Lewis Hamilton said his Mercedes feels like it is "getting worse" after struggling in Friday's two practice sessions ahead of Sunday's Canadian Grand Prix.
Hamilton is in the unfamiliar position of sixth in the drivers' championship, already 88 points behind rival and defending champion Max Verstappen eight races into what has been a tough 2022 campaign so far.
The seven-time world champion finished fourth last week in Azerbaijan, with team-mate George Russell claiming third, but called the race the "most painful" of his career after suffering severe back pain throughout.
Hamilton's discomfort, which saw him struggle to exit his car after finishing, was caused by the team's W13 car porpoising, bouncing unevenly.
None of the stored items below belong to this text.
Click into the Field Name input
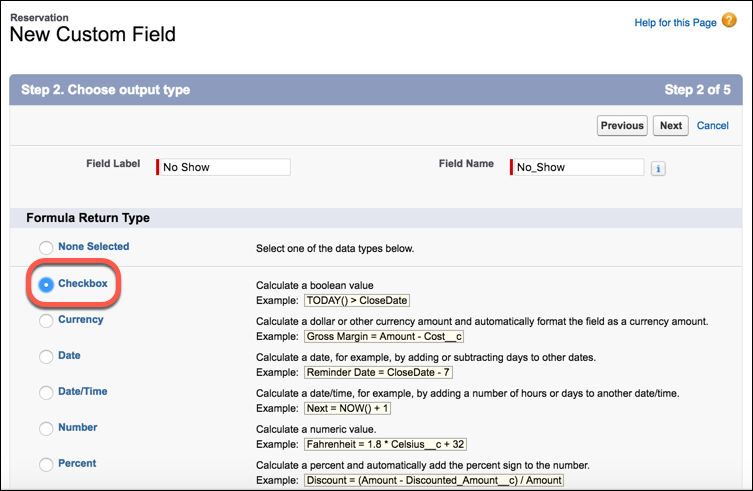The height and width of the screenshot is (491, 753). click(579, 167)
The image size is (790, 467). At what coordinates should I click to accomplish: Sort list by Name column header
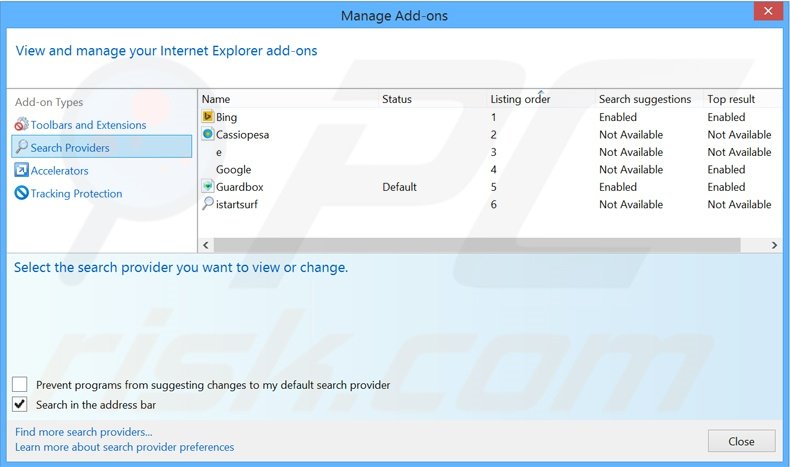pos(215,99)
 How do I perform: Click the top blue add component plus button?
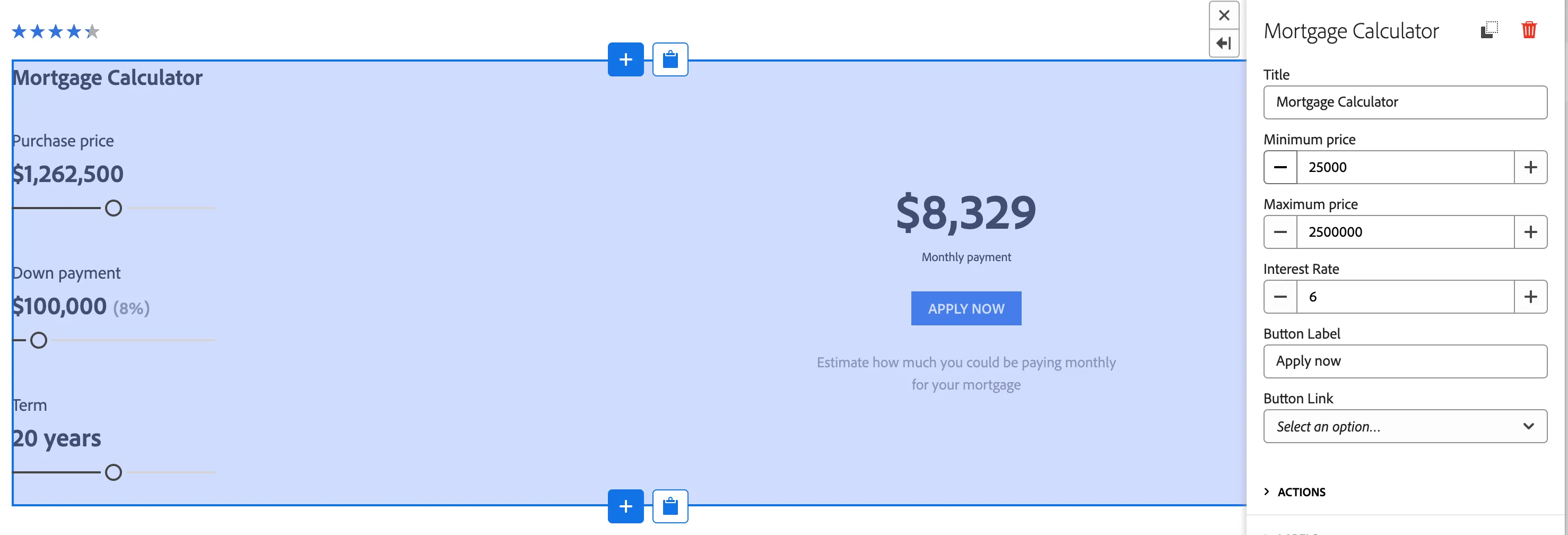tap(625, 60)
The FIA confirmed on Thursday it had issued a technical directive to teams to provide guidance on how the porpoising problem will be dealt with in future, with a number of drivers complaining about its effects.
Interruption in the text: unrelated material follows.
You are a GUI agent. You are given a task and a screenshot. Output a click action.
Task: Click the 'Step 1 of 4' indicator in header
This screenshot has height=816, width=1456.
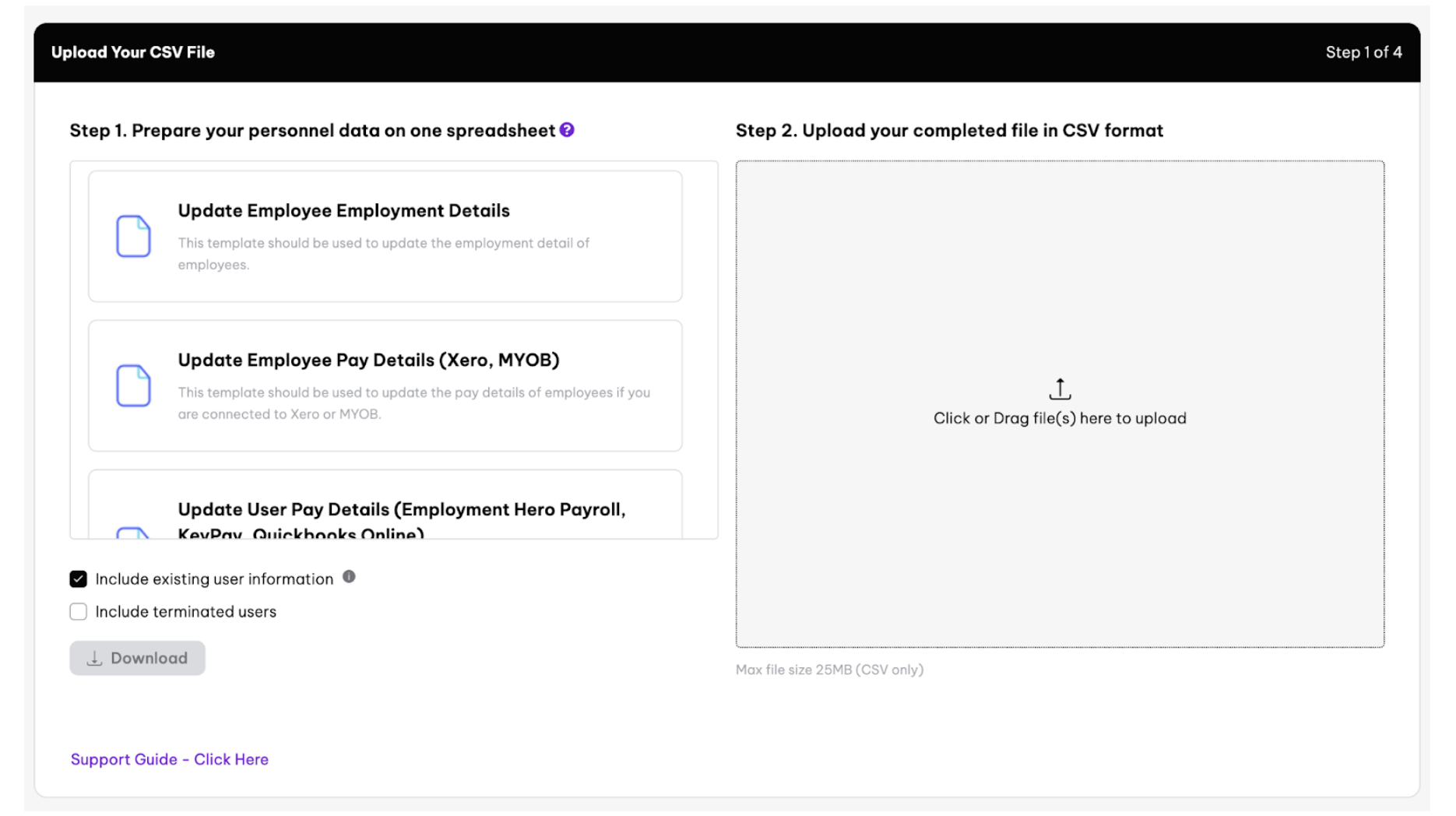click(1363, 52)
But Mercedes have continued to struggle in Montreal.
Following Friday practice, Hamilton summed up his day: "Pretty much like every Friday for us, trying lots of different things, an experimental floor on my side which didn't work.
"Nothing we do generally to this car seems to work, so we're trying different set-ups; me and George went with much different set-ups in this P2 just to see if one way works and one way doesn't. I'll wait to hear how it felt for him, but for me it was a disaster.
"It's like the car's getting worse, it's getting more and more unhappy the more we do to it. I don't know, we'll keep working on it; it is what it is. I think this is the car for the year, so we'll just have to tough it out and work hard on building a better car for next year."
Having won each of the past eight F1 constructors' championships, Mercedes are third in the 2022 standings, behind leaders Red Bull by 118 points.
"It's not the Montreal that I know, that I'm used to and that I've experienced in my career,” Hamilton added. "It's the worse that I've ever felt any car here, so I'm hoping overnight we can try and make some changes.
"But fundamentally, it's just the fundamentals of the car, it is what it is. It's going to be a struggle.
"It's just a monumental fight the whole time to keep it out of the wall.
"When it bounces, when the car leaves the ground a lot, and then when it lands it grips up and it goes in different directions, and you're just trying to catch a car that jumps, hops, grips, hops, grips... it's tough, it keeps you on edge. And there were some big hits today. We've raised the car, but it doesn't make a difference."